(Task instructions)
The entries should be restated word for word.

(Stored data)
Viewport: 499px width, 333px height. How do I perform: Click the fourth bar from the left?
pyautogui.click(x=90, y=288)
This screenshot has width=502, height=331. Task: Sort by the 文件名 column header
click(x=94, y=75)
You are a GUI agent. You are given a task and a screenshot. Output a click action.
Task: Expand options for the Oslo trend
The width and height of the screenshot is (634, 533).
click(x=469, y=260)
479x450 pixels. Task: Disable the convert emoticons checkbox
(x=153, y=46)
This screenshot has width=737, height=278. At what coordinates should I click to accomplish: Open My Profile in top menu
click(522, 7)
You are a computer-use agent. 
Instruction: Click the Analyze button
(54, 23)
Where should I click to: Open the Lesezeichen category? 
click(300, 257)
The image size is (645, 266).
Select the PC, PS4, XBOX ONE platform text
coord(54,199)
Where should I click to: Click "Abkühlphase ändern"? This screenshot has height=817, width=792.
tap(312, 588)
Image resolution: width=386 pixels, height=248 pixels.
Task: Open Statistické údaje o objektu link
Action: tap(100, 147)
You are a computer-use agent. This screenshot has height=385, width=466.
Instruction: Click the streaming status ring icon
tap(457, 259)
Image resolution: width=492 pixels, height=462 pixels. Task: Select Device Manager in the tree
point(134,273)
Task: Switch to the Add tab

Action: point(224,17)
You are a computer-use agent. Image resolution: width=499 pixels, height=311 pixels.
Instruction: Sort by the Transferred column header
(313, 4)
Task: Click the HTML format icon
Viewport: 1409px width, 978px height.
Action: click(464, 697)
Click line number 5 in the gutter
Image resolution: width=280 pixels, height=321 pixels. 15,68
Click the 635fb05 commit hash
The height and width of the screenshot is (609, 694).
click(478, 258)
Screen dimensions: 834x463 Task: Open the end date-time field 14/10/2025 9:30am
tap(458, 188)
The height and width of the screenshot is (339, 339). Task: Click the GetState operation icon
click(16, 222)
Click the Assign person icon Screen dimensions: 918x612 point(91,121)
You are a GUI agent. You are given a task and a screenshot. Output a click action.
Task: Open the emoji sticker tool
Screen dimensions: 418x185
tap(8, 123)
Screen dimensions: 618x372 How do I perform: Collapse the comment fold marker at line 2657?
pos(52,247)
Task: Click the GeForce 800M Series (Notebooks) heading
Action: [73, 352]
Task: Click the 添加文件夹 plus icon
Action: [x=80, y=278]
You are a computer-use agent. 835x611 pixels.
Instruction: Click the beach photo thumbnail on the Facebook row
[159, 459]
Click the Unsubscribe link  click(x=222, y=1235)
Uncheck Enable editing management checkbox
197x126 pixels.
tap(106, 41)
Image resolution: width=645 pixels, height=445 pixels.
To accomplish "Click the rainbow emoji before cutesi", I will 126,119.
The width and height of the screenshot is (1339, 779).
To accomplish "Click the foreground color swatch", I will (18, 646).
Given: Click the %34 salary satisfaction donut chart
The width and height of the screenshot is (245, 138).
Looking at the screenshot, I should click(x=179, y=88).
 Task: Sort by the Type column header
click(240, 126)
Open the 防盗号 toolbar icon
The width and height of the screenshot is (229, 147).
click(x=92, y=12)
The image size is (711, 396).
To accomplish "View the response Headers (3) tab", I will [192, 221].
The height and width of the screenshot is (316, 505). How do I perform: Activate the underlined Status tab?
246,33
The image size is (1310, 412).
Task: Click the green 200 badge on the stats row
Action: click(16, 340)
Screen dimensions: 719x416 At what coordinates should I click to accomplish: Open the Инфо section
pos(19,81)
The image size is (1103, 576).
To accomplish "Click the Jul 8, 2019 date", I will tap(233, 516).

(Written answer)
Viewport: 499px width, 333px height. How do I perform: Click the fourth bar from the left?
pyautogui.click(x=90, y=288)
This screenshot has width=502, height=331. Task: Sort by the 文件名 column header
click(x=94, y=75)
You are a GUI agent. You are given a task and a screenshot. Output a click action.
Task: Expand options for the Oslo trend
The width and height of the screenshot is (634, 533).
click(x=469, y=260)
479x450 pixels. Task: Disable the convert emoticons checkbox
(x=153, y=46)
This screenshot has width=737, height=278. At what coordinates should I click to accomplish: Open My Profile in top menu
click(522, 7)
You are a computer-use agent. 
Instruction: Click the Analyze button
(54, 23)
Where should I click to: Open the Lesezeichen category? 
click(300, 257)
The image size is (645, 266).
Select the PC, PS4, XBOX ONE platform text
coord(54,199)
Where should I click to: Click "Abkühlphase ändern"? This screenshot has height=817, width=792.
tap(312, 588)
Image resolution: width=386 pixels, height=248 pixels.
Task: Open Statistické údaje o objektu link
Action: tap(100, 147)
You are a computer-use agent. This screenshot has height=385, width=466.
Instruction: Click the streaming status ring icon
tap(457, 259)
Image resolution: width=492 pixels, height=462 pixels. Task: Select Device Manager in the tree
point(134,273)
Task: Switch to the Add tab

Action: point(224,17)
You are a computer-use agent. Image resolution: width=499 pixels, height=311 pixels.
Instruction: Sort by the Transferred column header
(313, 4)
Task: Click the HTML format icon
Viewport: 1409px width, 978px height.
Action: click(464, 697)
Click line number 5 in the gutter
Image resolution: width=280 pixels, height=321 pixels. 15,68
Click the 635fb05 commit hash
The height and width of the screenshot is (609, 694).
click(478, 258)
Screen dimensions: 834x463 Task: Open the end date-time field 14/10/2025 9:30am
tap(458, 188)
The height and width of the screenshot is (339, 339). Task: Click the GetState operation icon
click(16, 222)
Click the Assign person icon Screen dimensions: 918x612 point(91,121)
You are a GUI agent. You are given a task and a screenshot. Output a click action.
Task: Open the emoji sticker tool
Screen dimensions: 418x185
tap(8, 123)
Screen dimensions: 618x372 How do I perform: Collapse the comment fold marker at line 2657?
pos(52,247)
Task: Click the GeForce 800M Series (Notebooks) heading
Action: [73, 352]
Task: Click the 添加文件夹 plus icon
Action: [x=80, y=278]
You are a computer-use agent. 835x611 pixels.
Instruction: Click the beach photo thumbnail on the Facebook row
[159, 459]
Click the Unsubscribe link  click(x=222, y=1235)
Uncheck Enable editing management checkbox
197x126 pixels.
tap(106, 41)
Image resolution: width=645 pixels, height=445 pixels.
To accomplish "Click the rainbow emoji before cutesi", I will 126,119.
The width and height of the screenshot is (1339, 779).
To accomplish "Click the foreground color swatch", I will (18, 646).
Given: Click the %34 salary satisfaction donut chart
The width and height of the screenshot is (245, 138).
Looking at the screenshot, I should click(x=179, y=88).
 Task: Sort by the Type column header
click(240, 126)
Open the 防盗号 toolbar icon
The width and height of the screenshot is (229, 147).
click(x=92, y=12)
The image size is (711, 396).
To accomplish "View the response Headers (3) tab", I will [192, 221].
The height and width of the screenshot is (316, 505). How do I perform: Activate the underlined Status tab?
246,33
The image size is (1310, 412).
Task: Click the green 200 badge on the stats row
Action: click(16, 340)
Screen dimensions: 719x416 At what coordinates should I click to accomplish: Open the Инфо section
pos(19,81)
The image size is (1103, 576).
To accomplish "Click the Jul 8, 2019 date", I will tap(233, 516).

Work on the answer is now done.